In the material below, find each line with the string "computer" and copy it.
#####
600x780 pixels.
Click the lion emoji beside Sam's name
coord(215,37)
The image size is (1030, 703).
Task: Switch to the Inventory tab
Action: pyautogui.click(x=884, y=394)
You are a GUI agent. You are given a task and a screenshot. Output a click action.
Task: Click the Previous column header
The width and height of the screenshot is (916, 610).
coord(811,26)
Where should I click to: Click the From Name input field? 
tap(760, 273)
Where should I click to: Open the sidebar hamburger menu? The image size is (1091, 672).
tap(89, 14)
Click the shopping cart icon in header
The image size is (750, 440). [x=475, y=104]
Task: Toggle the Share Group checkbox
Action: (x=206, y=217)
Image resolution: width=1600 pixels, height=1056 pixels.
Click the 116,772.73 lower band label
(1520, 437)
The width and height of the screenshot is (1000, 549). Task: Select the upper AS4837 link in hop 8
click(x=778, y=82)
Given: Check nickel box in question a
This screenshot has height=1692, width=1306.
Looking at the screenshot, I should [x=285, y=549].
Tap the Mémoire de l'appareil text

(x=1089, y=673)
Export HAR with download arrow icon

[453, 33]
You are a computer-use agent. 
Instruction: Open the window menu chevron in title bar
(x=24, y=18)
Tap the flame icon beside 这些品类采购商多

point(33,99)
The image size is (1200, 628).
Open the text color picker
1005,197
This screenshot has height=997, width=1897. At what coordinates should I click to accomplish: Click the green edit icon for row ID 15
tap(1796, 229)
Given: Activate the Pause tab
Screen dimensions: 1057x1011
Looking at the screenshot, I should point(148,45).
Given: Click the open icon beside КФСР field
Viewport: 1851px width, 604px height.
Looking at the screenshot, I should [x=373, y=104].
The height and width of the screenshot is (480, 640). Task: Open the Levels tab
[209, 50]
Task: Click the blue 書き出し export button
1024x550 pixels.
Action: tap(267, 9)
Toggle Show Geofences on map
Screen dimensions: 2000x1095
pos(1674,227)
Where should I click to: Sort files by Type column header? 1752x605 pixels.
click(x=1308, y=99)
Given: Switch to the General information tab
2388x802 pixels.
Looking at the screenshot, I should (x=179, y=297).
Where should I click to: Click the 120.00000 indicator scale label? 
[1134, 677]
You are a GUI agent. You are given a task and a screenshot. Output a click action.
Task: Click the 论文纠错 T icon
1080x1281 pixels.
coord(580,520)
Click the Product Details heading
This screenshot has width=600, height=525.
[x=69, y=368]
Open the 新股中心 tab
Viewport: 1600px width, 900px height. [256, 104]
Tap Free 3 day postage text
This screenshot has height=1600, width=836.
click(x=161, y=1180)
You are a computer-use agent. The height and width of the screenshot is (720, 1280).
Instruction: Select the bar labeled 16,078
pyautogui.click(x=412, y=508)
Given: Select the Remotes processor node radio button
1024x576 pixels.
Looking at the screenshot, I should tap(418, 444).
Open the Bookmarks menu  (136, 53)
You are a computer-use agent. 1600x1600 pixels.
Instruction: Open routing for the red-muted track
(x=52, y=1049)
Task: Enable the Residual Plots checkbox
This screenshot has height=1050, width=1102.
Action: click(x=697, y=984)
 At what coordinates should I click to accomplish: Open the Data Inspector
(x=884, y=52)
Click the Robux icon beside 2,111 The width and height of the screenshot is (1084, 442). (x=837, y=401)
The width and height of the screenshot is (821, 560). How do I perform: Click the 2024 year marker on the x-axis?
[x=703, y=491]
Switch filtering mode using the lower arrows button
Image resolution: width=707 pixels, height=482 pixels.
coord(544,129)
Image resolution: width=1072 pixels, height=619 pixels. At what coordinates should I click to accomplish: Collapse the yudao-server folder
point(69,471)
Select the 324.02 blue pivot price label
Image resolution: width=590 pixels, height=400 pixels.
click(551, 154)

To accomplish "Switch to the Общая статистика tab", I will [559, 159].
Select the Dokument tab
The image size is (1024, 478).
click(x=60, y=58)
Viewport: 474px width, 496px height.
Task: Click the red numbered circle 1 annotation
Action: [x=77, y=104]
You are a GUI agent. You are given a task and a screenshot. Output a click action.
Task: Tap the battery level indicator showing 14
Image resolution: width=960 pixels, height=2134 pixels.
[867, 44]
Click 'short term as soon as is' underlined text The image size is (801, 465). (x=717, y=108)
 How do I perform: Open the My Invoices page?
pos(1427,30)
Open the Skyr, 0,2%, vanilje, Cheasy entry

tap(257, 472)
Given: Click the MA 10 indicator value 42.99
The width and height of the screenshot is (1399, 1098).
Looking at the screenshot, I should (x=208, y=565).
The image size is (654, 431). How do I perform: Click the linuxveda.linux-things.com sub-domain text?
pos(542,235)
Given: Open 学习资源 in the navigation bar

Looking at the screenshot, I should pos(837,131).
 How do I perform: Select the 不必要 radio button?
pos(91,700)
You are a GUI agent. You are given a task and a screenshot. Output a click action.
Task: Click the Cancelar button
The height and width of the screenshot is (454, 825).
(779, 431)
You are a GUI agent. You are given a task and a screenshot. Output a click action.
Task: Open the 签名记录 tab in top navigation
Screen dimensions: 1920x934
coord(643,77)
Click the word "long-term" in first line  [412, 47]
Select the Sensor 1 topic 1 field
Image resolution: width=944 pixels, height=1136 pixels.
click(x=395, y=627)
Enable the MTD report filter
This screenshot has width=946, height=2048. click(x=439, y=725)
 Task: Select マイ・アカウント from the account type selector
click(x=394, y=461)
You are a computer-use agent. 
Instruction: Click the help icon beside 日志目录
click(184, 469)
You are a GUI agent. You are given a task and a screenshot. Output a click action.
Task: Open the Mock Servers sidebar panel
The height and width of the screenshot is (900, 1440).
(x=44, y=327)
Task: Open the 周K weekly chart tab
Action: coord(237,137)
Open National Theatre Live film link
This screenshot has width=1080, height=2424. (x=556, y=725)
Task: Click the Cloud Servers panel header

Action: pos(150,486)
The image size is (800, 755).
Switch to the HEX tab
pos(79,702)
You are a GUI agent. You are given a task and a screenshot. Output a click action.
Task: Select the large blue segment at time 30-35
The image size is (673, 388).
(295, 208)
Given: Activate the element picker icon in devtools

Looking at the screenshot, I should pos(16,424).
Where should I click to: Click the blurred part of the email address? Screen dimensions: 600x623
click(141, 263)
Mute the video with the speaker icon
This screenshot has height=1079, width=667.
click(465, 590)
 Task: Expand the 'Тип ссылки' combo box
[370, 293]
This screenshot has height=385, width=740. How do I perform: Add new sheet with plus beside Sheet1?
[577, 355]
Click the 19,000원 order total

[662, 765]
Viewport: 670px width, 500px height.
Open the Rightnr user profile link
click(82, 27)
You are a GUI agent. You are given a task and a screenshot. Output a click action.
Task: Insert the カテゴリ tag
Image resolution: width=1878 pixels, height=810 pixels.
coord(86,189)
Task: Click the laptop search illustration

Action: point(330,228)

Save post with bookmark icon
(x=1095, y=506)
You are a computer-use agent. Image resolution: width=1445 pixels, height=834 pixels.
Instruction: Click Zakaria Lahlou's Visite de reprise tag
#####
**YOUR RESPONSE**
You are a computer-use agent. 
You are a computer-use agent. The height and width of the screenshot is (720, 1280).
You are a computer-use agent. 1600x1600 pixels.
You are a computer-use agent. 
You are a computer-use agent. Image resolution: width=1445 pixels, height=834 pixels.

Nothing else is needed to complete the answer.